* [ACTIONS TO TAKE]:
A - Summarize the text on how the crude oil market works in two sentences.
B - Duplicate the rows from the line that contains "Select the Eyedropper tool in toolbar" through the line that contains "click(97, 41)", with both of those lines included.

* [READING TEXT]:
## Begin

How the Crude Oil Market Works


An Indonesian worker walks on barrels of oil at a distribution station of the state-owned oil company Pertamina in Jakarta, Indonesia, on June 24, 2005. See more oil field pictures.
AP Photo/Tatan Syuflana

Unless you're an oil company executive or the ruler of a petroleum-exporting Middle Eastern nation, hearing "The price of a barrel of oil went up today…" on the news is rarely a good thing. Most of us know what that kind of news means: higher gasoline prices.

But how does a barrel of oil from Saudi Arabia or Iran determine how expensive our gasoline is? That's because the barrel is a part of the crude oil market, which has a major effect on gas prices. Crude oil is the "black stuff" that comes out of the ground, also known as petroleum. It's made up of a variety of elements like carbon, hydrogen and sulfur, and originates from the remains of animals and plants that existed millions of years ago -- hence the term "fossil fuel."

However, crude oil in its purest form is of little use to anyone. People must refine it in order to produce energy, a process that creates gasoline, diesel fuel, kerosene and other products. The completed petroleum products later end up in places like gas stations and factories all over the world.

But what causes the price of oil to go up and down? Why doesn't the cost of gasoline stay at a constant level? That's because crude oil is a "commodity," a product that is generally the same no matter who or what produces it. Other commodities include corn, coffee beans and raw materials like gold and copper.

## End

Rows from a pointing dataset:

## Begin

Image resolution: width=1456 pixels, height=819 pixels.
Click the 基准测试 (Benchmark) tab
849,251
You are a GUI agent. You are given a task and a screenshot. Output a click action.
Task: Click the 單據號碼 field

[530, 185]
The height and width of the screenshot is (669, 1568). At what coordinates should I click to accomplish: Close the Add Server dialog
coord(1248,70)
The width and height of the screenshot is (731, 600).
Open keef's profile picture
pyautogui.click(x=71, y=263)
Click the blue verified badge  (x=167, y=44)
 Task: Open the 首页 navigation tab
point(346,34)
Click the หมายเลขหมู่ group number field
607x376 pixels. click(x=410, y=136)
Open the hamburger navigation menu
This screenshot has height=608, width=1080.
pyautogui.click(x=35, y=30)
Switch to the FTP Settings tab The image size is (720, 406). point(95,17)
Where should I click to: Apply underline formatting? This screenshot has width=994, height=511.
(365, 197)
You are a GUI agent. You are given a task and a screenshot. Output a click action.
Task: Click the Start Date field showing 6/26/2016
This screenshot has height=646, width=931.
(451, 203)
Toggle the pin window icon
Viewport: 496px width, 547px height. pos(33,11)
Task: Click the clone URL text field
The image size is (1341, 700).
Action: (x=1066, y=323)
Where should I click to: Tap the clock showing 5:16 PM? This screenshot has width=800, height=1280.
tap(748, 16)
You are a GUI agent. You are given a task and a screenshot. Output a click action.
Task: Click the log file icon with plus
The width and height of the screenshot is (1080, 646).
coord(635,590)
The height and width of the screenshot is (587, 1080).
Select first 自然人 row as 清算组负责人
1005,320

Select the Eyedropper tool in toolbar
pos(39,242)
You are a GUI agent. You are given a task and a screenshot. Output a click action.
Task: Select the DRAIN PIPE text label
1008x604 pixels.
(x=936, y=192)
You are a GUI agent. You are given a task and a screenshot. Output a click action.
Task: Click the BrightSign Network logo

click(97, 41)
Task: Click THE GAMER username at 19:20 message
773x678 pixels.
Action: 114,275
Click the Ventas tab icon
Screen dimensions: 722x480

## End

* [TASK-BY-TASK ANSWERS]:
A - News of a rising price for a barrel of oil usually means higher gasoline prices, because the crude oil market has a major effect on gas prices. Crude oil, or petroleum, comes from the remains of ancient animals and plants and must be refined into products like gasoline, diesel fuel and kerosene, and its price moves up and down because it is a commodity, generally the same no matter who produces it.

B -
Select the Eyedropper tool in toolbar
pos(39,242)
You are a GUI agent. You are given a task and a screenshot. Output a click action.
Task: Select the DRAIN PIPE text label
1008x604 pixels.
(x=936, y=192)
You are a GUI agent. You are given a task and a screenshot. Output a click action.
Task: Click the BrightSign Network logo

click(97, 41)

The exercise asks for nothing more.